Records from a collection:
== Segment start ==

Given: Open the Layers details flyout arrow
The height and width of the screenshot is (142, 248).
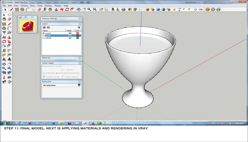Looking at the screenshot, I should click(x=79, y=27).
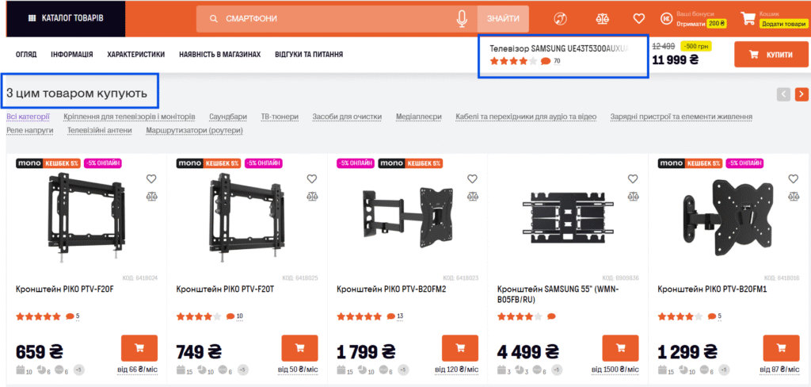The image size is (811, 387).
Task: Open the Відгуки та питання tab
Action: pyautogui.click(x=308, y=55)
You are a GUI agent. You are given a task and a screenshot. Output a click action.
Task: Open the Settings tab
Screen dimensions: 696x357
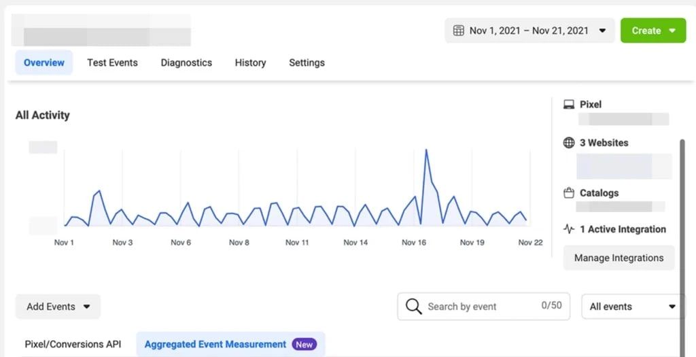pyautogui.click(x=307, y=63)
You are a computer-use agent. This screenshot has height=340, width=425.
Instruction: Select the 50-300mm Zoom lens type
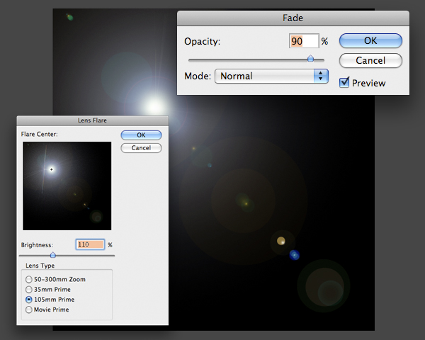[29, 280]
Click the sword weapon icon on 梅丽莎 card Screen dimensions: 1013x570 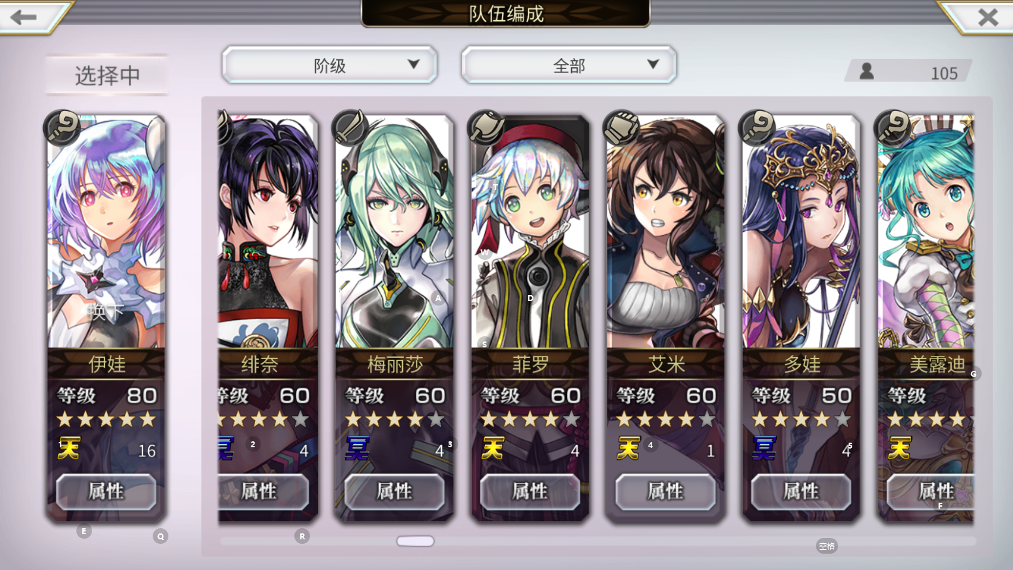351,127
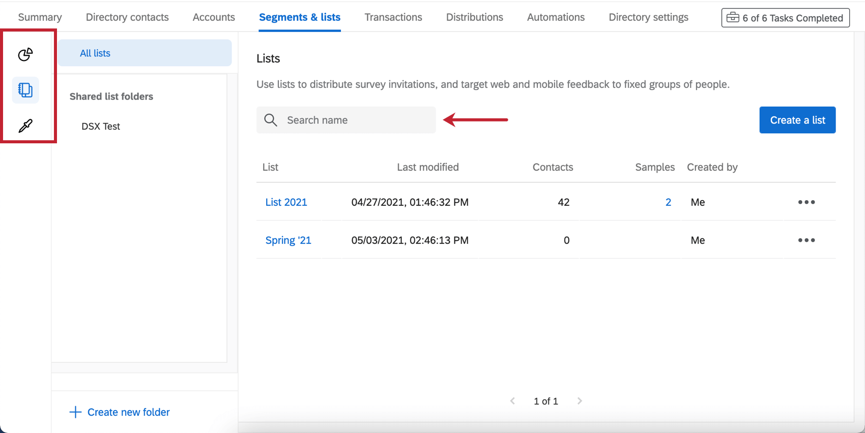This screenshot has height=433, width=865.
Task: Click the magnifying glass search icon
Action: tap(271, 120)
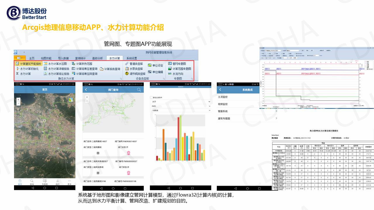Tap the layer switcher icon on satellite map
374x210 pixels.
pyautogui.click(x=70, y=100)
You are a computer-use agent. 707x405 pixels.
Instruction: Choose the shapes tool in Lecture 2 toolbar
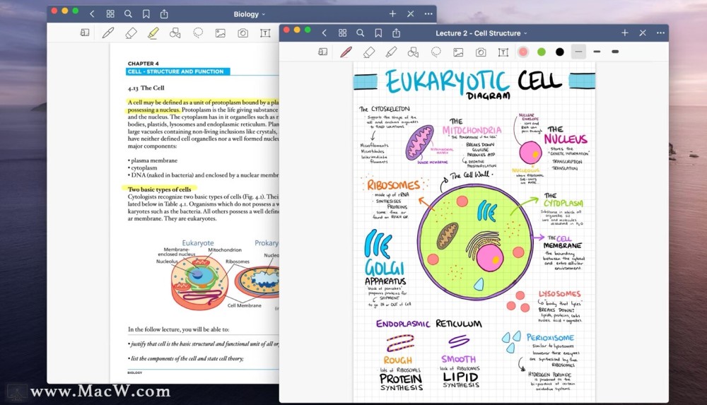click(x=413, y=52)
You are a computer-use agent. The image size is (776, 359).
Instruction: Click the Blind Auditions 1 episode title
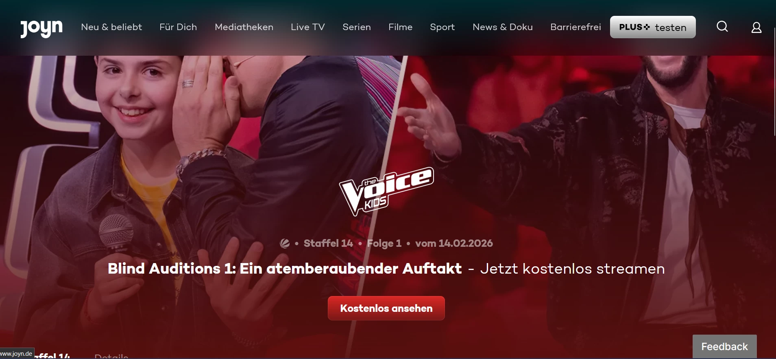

== Segment end ==

Problem to solve:
Repeat word for word the lines above, from the first entry through the line containing "You are a computer-use agent. This", with both ends kept and the pictures dropped.

Reply to the task:
Given: Open the Layers details flyout arrow
The height and width of the screenshot is (142, 248).
Looking at the screenshot, I should click(x=79, y=27).
The image size is (811, 387).
Task: Open the Відгуки та питання tab
Action: pyautogui.click(x=308, y=55)
You are a GUI agent. You are given a task and a screenshot. Output a click action.
Task: Open the Settings tab
Screen dimensions: 696x357
pyautogui.click(x=307, y=63)
You are a computer-use agent. This screenshot has height=340, width=425.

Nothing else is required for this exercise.